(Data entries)
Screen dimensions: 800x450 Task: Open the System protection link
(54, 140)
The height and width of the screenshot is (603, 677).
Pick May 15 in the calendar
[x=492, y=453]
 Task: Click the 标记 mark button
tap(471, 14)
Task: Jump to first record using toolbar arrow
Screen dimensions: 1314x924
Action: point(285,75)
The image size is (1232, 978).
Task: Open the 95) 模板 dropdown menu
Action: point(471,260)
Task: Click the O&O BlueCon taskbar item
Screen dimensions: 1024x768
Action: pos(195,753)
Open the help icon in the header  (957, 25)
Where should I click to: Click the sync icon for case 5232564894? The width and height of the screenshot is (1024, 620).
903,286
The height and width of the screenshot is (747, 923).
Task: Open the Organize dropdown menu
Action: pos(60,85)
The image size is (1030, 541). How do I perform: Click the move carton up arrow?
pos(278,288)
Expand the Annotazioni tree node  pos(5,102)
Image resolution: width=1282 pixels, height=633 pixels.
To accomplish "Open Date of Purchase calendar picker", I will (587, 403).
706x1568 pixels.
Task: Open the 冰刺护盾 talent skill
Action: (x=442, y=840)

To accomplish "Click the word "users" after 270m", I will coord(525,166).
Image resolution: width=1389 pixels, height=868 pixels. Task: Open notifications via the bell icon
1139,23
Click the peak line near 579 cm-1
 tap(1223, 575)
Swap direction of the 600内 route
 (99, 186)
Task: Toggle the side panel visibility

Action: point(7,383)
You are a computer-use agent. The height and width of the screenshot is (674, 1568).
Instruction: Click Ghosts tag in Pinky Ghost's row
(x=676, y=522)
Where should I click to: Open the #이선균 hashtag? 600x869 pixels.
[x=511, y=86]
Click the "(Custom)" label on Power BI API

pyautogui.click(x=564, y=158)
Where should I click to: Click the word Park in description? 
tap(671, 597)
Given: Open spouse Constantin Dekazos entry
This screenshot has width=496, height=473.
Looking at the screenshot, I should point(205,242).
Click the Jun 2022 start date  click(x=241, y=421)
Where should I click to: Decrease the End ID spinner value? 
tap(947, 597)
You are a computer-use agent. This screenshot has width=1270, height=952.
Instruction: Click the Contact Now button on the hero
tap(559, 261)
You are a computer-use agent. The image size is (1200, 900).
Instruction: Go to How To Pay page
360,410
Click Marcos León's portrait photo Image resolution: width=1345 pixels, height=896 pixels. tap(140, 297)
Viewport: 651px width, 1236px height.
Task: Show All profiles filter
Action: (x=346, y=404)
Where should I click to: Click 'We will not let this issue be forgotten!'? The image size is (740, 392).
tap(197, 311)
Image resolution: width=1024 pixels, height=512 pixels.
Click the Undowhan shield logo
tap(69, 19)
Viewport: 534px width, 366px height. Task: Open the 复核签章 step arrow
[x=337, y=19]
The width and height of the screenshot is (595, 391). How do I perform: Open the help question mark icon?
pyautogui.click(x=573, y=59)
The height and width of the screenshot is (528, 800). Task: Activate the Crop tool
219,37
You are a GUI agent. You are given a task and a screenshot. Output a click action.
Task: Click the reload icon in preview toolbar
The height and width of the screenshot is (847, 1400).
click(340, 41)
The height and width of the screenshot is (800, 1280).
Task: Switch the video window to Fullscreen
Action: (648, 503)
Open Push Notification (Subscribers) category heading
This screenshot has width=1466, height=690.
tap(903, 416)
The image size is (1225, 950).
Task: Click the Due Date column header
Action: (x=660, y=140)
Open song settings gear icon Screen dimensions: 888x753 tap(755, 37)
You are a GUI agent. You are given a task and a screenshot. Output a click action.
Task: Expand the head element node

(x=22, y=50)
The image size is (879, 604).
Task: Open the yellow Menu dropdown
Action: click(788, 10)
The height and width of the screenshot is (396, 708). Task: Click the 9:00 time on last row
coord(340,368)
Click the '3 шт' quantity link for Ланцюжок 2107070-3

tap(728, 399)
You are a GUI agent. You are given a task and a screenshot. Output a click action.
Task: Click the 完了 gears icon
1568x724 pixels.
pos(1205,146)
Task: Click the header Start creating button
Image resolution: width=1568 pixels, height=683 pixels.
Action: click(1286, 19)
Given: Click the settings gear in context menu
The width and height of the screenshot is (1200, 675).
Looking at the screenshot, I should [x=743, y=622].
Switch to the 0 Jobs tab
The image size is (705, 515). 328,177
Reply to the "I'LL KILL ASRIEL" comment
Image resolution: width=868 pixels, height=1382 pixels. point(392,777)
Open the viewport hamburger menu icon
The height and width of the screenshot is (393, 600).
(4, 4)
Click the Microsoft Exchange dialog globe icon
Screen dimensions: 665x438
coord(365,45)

What you should do >> When you output the entries, keep every line exactly as it appears above.

Task output >>
Screen dimensions: 800x450 Task: Open the System protection link
(54, 140)
The height and width of the screenshot is (603, 677).
Pick May 15 in the calendar
[x=492, y=453]
 Task: Click the 标记 mark button
tap(471, 14)
Task: Jump to first record using toolbar arrow
Screen dimensions: 1314x924
Action: point(285,75)
The image size is (1232, 978).
Task: Open the 95) 模板 dropdown menu
Action: point(471,260)
Task: Click the O&O BlueCon taskbar item
Screen dimensions: 1024x768
Action: pos(195,753)
Open the help icon in the header  (957, 25)
Where should I click to: Click the sync icon for case 5232564894? The width and height of the screenshot is (1024, 620).
903,286
The height and width of the screenshot is (747, 923).
Task: Open the Organize dropdown menu
Action: pos(60,85)
The image size is (1030, 541). How do I perform: Click the move carton up arrow?
pos(278,288)
Expand the Annotazioni tree node  pos(5,102)
Image resolution: width=1282 pixels, height=633 pixels.
To accomplish "Open Date of Purchase calendar picker", I will (587, 403).
706x1568 pixels.
Task: Open the 冰刺护盾 talent skill
Action: (x=442, y=840)

To accomplish "Click the word "users" after 270m", I will coord(525,166).
Image resolution: width=1389 pixels, height=868 pixels. Task: Open notifications via the bell icon
1139,23
Click the peak line near 579 cm-1
 tap(1223, 575)
Swap direction of the 600内 route
 (99, 186)
Task: Toggle the side panel visibility

Action: point(7,383)
You are a computer-use agent. The height and width of the screenshot is (674, 1568).
Instruction: Click Ghosts tag in Pinky Ghost's row
(x=676, y=522)
Where should I click to: Open the #이선균 hashtag? 600x869 pixels.
[x=511, y=86]
Click the "(Custom)" label on Power BI API

pyautogui.click(x=564, y=158)
Where should I click to: Click the word Park in description? 
tap(671, 597)
Given: Open spouse Constantin Dekazos entry
This screenshot has width=496, height=473.
Looking at the screenshot, I should point(205,242).
Click the Jun 2022 start date  click(x=241, y=421)
Where should I click to: Decrease the End ID spinner value? 
tap(947, 597)
You are a computer-use agent. This screenshot has width=1270, height=952.
Instruction: Click the Contact Now button on the hero
tap(559, 261)
You are a computer-use agent. The image size is (1200, 900).
Instruction: Go to How To Pay page
360,410
Click Marcos León's portrait photo Image resolution: width=1345 pixels, height=896 pixels. tap(140, 297)
Viewport: 651px width, 1236px height.
Task: Show All profiles filter
Action: (x=346, y=404)
Where should I click to: Click 'We will not let this issue be forgotten!'? The image size is (740, 392).
tap(197, 311)
Image resolution: width=1024 pixels, height=512 pixels.
Click the Undowhan shield logo
tap(69, 19)
Viewport: 534px width, 366px height. Task: Open the 复核签章 step arrow
[x=337, y=19]
The width and height of the screenshot is (595, 391). How do I perform: Open the help question mark icon?
pyautogui.click(x=573, y=59)
The height and width of the screenshot is (528, 800). Task: Activate the Crop tool
219,37
You are a GUI agent. You are given a task and a screenshot. Output a click action.
Task: Click the reload icon in preview toolbar
The height and width of the screenshot is (847, 1400).
click(340, 41)
The height and width of the screenshot is (800, 1280).
Task: Switch the video window to Fullscreen
Action: (648, 503)
Open Push Notification (Subscribers) category heading
This screenshot has width=1466, height=690.
tap(903, 416)
The image size is (1225, 950).
Task: Click the Due Date column header
Action: (x=660, y=140)
Open song settings gear icon Screen dimensions: 888x753 tap(755, 37)
You are a GUI agent. You are given a task and a screenshot. Output a click action.
Task: Expand the head element node

(x=22, y=50)
The image size is (879, 604).
Task: Open the yellow Menu dropdown
Action: click(788, 10)
The height and width of the screenshot is (396, 708). Task: Click the 9:00 time on last row
coord(340,368)
Click the '3 шт' quantity link for Ланцюжок 2107070-3

tap(728, 399)
You are a GUI agent. You are given a task and a screenshot. Output a click action.
Task: Click the 完了 gears icon
1568x724 pixels.
pos(1205,146)
Task: Click the header Start creating button
Image resolution: width=1568 pixels, height=683 pixels.
Action: click(1286, 19)
Given: Click the settings gear in context menu
The width and height of the screenshot is (1200, 675).
Looking at the screenshot, I should [x=743, y=622].
Switch to the 0 Jobs tab
The image size is (705, 515). 328,177
Reply to the "I'LL KILL ASRIEL" comment
Image resolution: width=868 pixels, height=1382 pixels. point(392,777)
Open the viewport hamburger menu icon
The height and width of the screenshot is (393, 600).
(4, 4)
Click the Microsoft Exchange dialog globe icon
Screen dimensions: 665x438
coord(365,45)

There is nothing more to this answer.